Onkel Hinrich und Tante Minna wohnten auch in Hamburg, dachte Emilia und steckte sich den Daumen in den Mund.

»Ole soll anspannen.« Ihr Vater kam atemlos in die Küche. Emilia machte sich ganz klein, doch er schien sie gar nicht zu bemerken. »Wir fahren in die Stadt.«

»Jetzt?« Inken riss erschrocken den Mund auf. Sie setzte Emilia auf die Küchenbank am Herd. »Und Eure Frau?«

»Sie ist in Gottes Händen. Ich habe Mats nach der Hebamme geschickt. Jörgensen und Olufson kommen mit in die Stadt. Sie werden dort jede Hand, die einen Eimer halten kann, brauchen.«

Inken lief in die Gesinderäume, sie musste den Knecht nicht wecken. Wohl kaum einer schlief in dieser Nacht. Die Sorge, die sich in das Gesicht der Magd eingrub, wurde immer deutlicher. Emilia rollte sich auf der Küchenbank zusammen. Manchmal fielen ihr die Augen zu, doch dann kam jemand in die Küche und sie wurde wieder wach.

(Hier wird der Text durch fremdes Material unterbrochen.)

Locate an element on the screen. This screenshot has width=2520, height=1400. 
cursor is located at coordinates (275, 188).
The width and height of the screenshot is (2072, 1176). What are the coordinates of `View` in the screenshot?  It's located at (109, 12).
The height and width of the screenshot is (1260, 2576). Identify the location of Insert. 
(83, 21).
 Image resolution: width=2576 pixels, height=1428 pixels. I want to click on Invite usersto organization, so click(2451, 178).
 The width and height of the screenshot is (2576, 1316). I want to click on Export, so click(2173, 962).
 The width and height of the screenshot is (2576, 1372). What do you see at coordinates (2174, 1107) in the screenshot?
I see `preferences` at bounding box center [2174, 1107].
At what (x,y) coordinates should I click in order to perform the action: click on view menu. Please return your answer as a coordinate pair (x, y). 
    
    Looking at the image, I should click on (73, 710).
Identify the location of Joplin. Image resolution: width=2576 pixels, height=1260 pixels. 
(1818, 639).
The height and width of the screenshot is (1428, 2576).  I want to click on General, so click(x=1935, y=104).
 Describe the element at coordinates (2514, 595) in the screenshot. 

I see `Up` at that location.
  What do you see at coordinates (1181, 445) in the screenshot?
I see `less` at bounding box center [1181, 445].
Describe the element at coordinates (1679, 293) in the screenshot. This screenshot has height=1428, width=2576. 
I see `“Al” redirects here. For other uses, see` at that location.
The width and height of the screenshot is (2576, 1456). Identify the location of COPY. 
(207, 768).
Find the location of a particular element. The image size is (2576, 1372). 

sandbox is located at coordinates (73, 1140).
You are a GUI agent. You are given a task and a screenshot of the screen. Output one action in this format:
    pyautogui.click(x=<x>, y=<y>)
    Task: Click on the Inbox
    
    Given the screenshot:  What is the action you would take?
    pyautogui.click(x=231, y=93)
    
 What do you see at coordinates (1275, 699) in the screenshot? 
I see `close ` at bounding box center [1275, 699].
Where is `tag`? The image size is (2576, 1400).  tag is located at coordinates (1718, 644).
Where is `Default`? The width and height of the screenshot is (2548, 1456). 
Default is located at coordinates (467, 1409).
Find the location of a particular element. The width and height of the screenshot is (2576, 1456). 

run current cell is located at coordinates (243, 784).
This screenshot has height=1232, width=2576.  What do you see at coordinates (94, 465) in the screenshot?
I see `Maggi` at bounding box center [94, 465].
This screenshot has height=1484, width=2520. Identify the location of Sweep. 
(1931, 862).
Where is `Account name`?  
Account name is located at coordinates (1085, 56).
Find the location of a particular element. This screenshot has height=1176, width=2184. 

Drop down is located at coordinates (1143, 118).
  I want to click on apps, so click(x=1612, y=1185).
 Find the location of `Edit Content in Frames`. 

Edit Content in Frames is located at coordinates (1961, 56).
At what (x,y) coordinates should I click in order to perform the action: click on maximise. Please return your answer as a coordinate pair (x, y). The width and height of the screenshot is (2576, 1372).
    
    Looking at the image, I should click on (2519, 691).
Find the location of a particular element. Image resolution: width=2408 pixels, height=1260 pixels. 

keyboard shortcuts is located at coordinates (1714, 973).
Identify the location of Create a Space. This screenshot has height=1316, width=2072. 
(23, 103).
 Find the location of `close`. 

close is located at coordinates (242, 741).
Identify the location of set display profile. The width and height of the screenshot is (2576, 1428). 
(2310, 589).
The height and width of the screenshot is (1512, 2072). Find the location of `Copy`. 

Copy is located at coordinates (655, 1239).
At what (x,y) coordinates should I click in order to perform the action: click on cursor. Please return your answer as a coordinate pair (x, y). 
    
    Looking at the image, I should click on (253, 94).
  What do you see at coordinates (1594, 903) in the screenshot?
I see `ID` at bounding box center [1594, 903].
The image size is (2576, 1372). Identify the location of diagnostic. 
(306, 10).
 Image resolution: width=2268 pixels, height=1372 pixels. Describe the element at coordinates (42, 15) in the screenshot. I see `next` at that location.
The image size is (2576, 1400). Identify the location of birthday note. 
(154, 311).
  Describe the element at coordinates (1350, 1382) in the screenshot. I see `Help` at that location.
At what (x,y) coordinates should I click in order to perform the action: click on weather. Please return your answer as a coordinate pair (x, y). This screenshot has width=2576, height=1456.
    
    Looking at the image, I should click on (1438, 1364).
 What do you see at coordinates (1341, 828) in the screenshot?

Inken kochte Suppe und Tee, sie buk Brot und holte einen Schinken aus dem Keller. »Wenn sie wiederkommen, brauchen sie etwas Kräftiges zu essen«, murmelte sie. Zwischendurch ging sie in die Stube. Durch den Türspalt konnte Emilia die Mutter sehen, die sich an die Lehne des Ohrensessels klammerte und stöhnte. Ihre Haare hingen ihr wirr und schwitzig ins Gesicht. Sie trug ein Nachtgewand und sah so fremd aus, dass es Emilia Angst machte. Dennoch konnte das Kind den Blick nicht abwenden, sobald sich die Tür öffnete.

»Was machst du hier?«, fragte die Hebamme verblüfft, als sie in die Küche kam.

Emilia hockte auf der Bank, hatte die Beine angezogen und den Saum des Nachthemdes unter die Füße gestopft.

Inken schaute sich um. »Sie ist heute Nacht wach geworden und hat dann auf der Bank geschlafen. Ich habe es nicht übers Herz gebracht, sie nach oben zu schicken.«

Die Hebamme, eine runzelige Alte, die nach Kampfer und anderen scharfen Kräutern roch, schüttelte den Kopf. »Sie sollte nicht hier unten sein. Heute ist Christi Himmelfahrt, sie sollte in die Kirche gehen und für uns alle beten.«

Inken schlug sich mit der Hand vor die Stirn. »Das habe ich ganz vergessen. Lauf, Emma, zieh deine guten Sachen an und kämm dir die Haare. Sicher nimmt Frau Jörgensen dich mit. Du musst dich sputen.«

Emilia stand zögernd auf.

»Nun geh schon, Kind«, sagte die Hebamme. »Und koch du mir einen Kaffee, Inken. Das wird sicher noch ein langer Tag werden.«

»Wie geht es ihr denn?«, fragte Inken. Emilia blieb hinter der Tür stehen und lauschte.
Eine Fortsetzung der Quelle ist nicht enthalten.